Debacle de la citrícola San Miguel: sus acciones se derrumbaron 96%

Las acciones de Citrícola San Miguel (SAMI), con fuerte presencia en Tucumán, atraviesa uno de los derrumbes más profundos del mercado argentino en los últimos años. Desde los máximos históricos alcanzados en 2017, el papel acumula una caída cercana al 96% en dólares, reflejando el deterioro financiero de la compañía, el impacto de una agresiva estrategia de expansión internacional y un contexto global adverso para el negocio del limón.
La empresa, históricamente vinculada a la exportación de limones, supo ser una de las favoritas del mercado durante los primeros años del gobierno de Mauricio Macri. En aquel momento, los inversores apostaban a compañías exportadoras con ingresos dolarizados y fuerte potencial de crecimiento internacional. Sin embargo, el escenario cambió drásticamente.
«El asunto con SAMI se reduce a una sola palabra: deuda», explicó el asesor financiero y operador bursátil Germán Marin. Según detalló, el mercado llegó a sobrevaluar a la empresa durante el auge financiero de 2017. «Considero que, en 2017, donde tocó su punto más alto, la valuación de la empresa estuvo exagerada dada la euforia por el cambio de gobierno y la apertura financiera implementada por Macri», sostuvo.
En esos años, la compañía encaró un ambicioso proceso de expansión internacional, abriendo plantas y nuevos mercados, subiéndose al relato libertario que su dueño Martín Otero Monsegur agitaba en las redes. El problema, de acuerdo con Marin, fue que gran parte de ese crecimiento se financió con deuda en dólares.
«El problema se originó por la implementación de una estrategia de expansión internacional agresiva luego del 2015. Todo financiado con deuda en dólares», señaló.
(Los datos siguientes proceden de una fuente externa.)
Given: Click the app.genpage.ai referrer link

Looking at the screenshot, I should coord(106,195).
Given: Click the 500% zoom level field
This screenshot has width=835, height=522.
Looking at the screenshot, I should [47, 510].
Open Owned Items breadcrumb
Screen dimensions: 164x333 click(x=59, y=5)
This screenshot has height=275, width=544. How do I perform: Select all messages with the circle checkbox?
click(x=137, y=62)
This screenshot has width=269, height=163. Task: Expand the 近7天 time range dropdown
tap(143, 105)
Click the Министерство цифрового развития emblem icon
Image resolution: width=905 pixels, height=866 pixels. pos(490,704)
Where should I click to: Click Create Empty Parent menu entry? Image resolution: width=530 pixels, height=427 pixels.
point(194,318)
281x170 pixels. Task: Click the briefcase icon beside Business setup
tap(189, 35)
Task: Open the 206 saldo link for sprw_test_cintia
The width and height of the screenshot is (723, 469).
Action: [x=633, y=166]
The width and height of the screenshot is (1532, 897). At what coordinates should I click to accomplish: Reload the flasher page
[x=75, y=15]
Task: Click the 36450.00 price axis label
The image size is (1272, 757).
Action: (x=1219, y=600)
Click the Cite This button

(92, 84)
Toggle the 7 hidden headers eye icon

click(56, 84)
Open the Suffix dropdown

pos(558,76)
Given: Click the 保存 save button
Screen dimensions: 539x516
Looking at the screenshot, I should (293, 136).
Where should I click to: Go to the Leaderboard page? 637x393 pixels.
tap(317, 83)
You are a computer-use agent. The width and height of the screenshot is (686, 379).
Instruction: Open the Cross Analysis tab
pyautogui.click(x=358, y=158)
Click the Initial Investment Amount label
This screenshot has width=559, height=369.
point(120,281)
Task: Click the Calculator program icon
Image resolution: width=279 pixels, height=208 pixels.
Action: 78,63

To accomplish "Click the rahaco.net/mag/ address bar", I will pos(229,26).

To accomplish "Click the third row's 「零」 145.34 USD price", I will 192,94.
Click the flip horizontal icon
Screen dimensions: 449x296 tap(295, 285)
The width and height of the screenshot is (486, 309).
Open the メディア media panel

La situación se volvió todavía más compleja cuando comenzó el ciclo bajista del precio internacional del limón, principal commodity del negocio. La caída de los valores internacionales redujo márgenes y complicó la capacidad de pago de la empresa.
La empresa genera utilidades operativas, pero esas utilidades no alcanzan ni de cerca para pagar los intereses de su deuda. El asunto con Citrícola San Miguel se reduce a una sola palabra: deuda.
«La empresa genera utilidades operativas, pero esas utilidades no alcanzan ni de cerca para pagar los intereses de su deuda», advirtió Marin. En ese sentido, el especialista explicó que cada año «el agujero financiero se profundiza», obligando a la compañía a renegociar sus pasivos en reiteradas oportunidades.
Actualmente, el mercado observa con atención si la empresa podrá estabilizar su situación financiera o si seguirá atrapada en el tobogán actual. Algunos especialistas creen que la empresa atraviesa una etapa de transformación que podría darle una nueva oportunidad de crecimiento.
Gastón Otaola, analista corporativo en Bull Market Brokers, destacó que la sociedad dejó atrás el modelo tradicional basado exclusivamente en la exportación de limones frescos y avanzó hacia una estructura más diversificada.
«SAMI está transitando un cambio organizacional, en la cual dejó de ser solo una empresa que exportaba limones para ser una empresa que exporta todos los productos derivados del limón», explicó.
Entre esos productos aparecen jugos concentrados para la industria de bebidas, aceites esenciales y cáscaras destinadas al sector de fragancias y cosmética. Según Otaola, este giro estratégico le permite a la empresa reducir parcialmente su dependencia del precio internacional del limón.